WRITTEN TASK 1
In the weather thread, rewrite the stretch from "hahahaha..... damn politicians." through "Patricks Day 2007.", putting "New York City" in place of "NYC".
WRITTEN TASK 2
Answer these from the weather thread:
(a) What temperature did the bank thermometer show?
(b) Which day was the poster's longest day of plowing?
(c) How much snow did the local forecasters predict when the NWS said 5-10"?

SUPPLIED TEXT
_ _ _

# NY's Capital District Weather



## JTVLandscaping (Jan 1, 2010)

I have no idea how many on here are from this area, but I am.

The bank thermometer said 55 today, maybe winter is over


----------



## grandview (Oct 9, 2005)

I don't think so. It was 50 at 3 am and down to 32 now and 10 tonight with some snow.


----------



## JTVLandscaping (Jan 1, 2010)

It's down to 40 now...I guess I jumped the gun, hope for a little snow before spring...just bought a new spreader motor, nothing but trouble all year, I want to get an easy one before putting it away


----------



## JTVLandscaping (Jan 1, 2010)

NWS says 3-6" Sun Night and Mon AM, just hope we get a hard freeze Saturday night and Sunday


----------



## JTVLandscaping (Jan 1, 2010)

*Mud vs. Snow*

As happy as I was to see the snow melt, it comes with a price


----------



## bradlewislawnca (Mar 2, 2011)

Letting you know I just signed up.... I'm here now just in time for the great flood


----------



## grandview (Oct 9, 2005)

bradlewislawnca;1257925 said:


> Letting you know I just signed up.... I'm here now just in time for the great flood


Would that be the budget flood in Albany?payup


----------



## bradlewislawnca (Mar 2, 2011)

hahahaha..... damn politicians.


----------



## JTVLandscaping (Jan 1, 2010)

Don't blame Albany, The capital is only the middle man, all our money still goes to NYC. By the way, looks like snow Friday maybe and again on Monday...don't call winter over just yet. My longest day of plowing was St. Patricks Day 2007.


----------



## JTVLandscaping (Jan 1, 2010)

*M*ud
*A*nd
*R*ain
*C*auses
*H*eadaches

50 degrees and rain to 32 and sleet/freezing rain in 3 hours...gotta love this time of year, now waiting for the changeover to snow. NWS says 5-10" but all the local guys saying 1-3". Guess we'll have to wait it out.


----------



## bradlewislawnca (Mar 2, 2011)

yup I am praying for one inch tonight and done for the season.....


----------



## JTVLandscaping (Jan 1, 2010)

1 - 4" from NWS, I wouldn't mind one more push, with the changeover to heavy rain, I may get away without salting.


----------



## bradlewislawnca (Mar 2, 2011)

Yea I understand. I actually wish we would just not get any. lost another transmission last storm... servo band in the 2500. god life is good.


----------



## JTVLandscaping (Jan 1, 2010)

You got your wish, all rain


----------



## bradlewislawnca (Mar 2, 2011)

sorry for wishing for a break... .. I am ready to mulch rake and mow.


----------



## JTVLandscaping (Jan 1, 2010)

more like ready to sit and wait for the ground to dry out


----------



## bradlewislawnca (Mar 2, 2011)

_ _ _

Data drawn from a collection
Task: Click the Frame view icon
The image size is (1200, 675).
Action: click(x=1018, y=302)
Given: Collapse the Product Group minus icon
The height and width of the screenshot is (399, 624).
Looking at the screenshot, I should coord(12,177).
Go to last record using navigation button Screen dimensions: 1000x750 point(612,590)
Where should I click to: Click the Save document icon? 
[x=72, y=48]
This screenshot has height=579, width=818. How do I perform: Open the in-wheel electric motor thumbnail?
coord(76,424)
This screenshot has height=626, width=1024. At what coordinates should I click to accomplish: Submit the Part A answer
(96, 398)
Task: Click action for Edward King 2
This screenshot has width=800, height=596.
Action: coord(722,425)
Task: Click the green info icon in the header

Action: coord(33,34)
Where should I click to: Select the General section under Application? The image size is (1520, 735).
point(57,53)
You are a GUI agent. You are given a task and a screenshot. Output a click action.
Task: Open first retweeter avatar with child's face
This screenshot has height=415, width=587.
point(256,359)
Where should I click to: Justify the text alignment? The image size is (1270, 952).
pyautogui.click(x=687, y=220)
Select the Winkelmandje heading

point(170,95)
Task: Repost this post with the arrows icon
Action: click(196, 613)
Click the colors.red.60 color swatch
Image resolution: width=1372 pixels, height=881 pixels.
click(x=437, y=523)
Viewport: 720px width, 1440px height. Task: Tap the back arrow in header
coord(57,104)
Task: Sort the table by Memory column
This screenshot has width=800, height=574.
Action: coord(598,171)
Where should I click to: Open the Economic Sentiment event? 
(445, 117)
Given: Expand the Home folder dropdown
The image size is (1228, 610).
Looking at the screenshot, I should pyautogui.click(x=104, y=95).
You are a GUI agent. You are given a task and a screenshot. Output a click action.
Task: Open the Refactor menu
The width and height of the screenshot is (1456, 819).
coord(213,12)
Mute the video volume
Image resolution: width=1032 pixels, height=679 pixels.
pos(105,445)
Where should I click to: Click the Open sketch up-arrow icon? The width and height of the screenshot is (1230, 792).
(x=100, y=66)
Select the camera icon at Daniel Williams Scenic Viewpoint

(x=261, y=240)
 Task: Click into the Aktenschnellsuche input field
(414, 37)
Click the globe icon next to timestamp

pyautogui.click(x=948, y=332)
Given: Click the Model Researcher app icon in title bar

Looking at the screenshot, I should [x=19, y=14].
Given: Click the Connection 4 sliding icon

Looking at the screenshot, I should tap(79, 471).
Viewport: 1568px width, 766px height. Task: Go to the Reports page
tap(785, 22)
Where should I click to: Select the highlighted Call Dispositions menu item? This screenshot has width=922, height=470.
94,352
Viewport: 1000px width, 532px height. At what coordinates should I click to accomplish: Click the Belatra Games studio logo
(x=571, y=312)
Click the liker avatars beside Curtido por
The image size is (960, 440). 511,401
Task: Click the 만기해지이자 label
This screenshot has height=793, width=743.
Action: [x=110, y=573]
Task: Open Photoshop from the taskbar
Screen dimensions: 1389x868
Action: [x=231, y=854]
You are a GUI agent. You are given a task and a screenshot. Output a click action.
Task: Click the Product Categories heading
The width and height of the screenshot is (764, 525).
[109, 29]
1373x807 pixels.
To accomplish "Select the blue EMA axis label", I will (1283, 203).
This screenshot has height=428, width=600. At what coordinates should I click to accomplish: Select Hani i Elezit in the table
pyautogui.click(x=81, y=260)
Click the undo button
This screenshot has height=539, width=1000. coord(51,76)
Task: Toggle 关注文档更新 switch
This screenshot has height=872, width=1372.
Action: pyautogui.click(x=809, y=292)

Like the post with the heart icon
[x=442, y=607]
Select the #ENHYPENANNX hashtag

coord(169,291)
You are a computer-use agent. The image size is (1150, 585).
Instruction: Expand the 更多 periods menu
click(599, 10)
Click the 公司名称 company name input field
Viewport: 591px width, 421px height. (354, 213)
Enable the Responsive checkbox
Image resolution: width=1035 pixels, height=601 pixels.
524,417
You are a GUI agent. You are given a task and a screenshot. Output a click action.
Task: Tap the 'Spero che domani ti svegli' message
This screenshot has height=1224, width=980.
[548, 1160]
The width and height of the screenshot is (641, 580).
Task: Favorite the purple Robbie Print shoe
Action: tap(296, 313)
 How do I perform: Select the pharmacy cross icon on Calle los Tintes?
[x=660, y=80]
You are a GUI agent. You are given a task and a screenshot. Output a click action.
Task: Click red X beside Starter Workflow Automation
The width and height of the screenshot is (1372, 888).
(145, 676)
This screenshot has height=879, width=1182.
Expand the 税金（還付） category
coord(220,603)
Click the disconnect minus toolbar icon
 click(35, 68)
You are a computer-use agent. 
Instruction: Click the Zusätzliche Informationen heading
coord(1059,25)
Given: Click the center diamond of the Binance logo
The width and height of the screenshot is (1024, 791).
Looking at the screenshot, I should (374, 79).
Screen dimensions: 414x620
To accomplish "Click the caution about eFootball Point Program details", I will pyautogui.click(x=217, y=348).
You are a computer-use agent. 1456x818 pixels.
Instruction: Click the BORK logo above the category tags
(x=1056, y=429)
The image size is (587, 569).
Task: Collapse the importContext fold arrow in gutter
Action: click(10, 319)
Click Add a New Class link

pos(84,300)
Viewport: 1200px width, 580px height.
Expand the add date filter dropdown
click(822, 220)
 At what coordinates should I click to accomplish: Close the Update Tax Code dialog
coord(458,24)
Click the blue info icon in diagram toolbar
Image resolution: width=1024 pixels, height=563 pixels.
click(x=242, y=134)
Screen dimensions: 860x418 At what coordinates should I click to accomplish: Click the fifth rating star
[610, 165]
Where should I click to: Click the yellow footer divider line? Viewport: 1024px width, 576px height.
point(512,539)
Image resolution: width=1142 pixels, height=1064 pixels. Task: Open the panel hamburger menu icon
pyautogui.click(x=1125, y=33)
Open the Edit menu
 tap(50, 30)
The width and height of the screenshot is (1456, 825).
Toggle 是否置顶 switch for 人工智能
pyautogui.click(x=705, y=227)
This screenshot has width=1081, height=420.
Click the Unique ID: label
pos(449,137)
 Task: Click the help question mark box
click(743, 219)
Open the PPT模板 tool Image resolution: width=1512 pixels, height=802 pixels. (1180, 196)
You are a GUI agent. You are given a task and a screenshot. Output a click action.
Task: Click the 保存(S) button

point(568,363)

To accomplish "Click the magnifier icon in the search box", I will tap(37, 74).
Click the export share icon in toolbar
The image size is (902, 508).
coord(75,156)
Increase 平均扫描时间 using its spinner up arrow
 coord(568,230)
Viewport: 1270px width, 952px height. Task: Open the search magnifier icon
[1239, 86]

_ _ _

COMPLETE OUTPUT 1
hahahaha..... damn politicians.


----------



## JTVLandscaping (Jan 1, 2010)

Don't blame Albany, The capital is only the middle man, all our money still goes to New York City. By the way, looks like snow Friday maybe and again on Monday...don't call winter over just yet. My longest day of plowing was St. Patricks Day 2007.

COMPLETE OUTPUT 2
(a) 55
(b) St. Patricks Day 2007
(c) 1-3"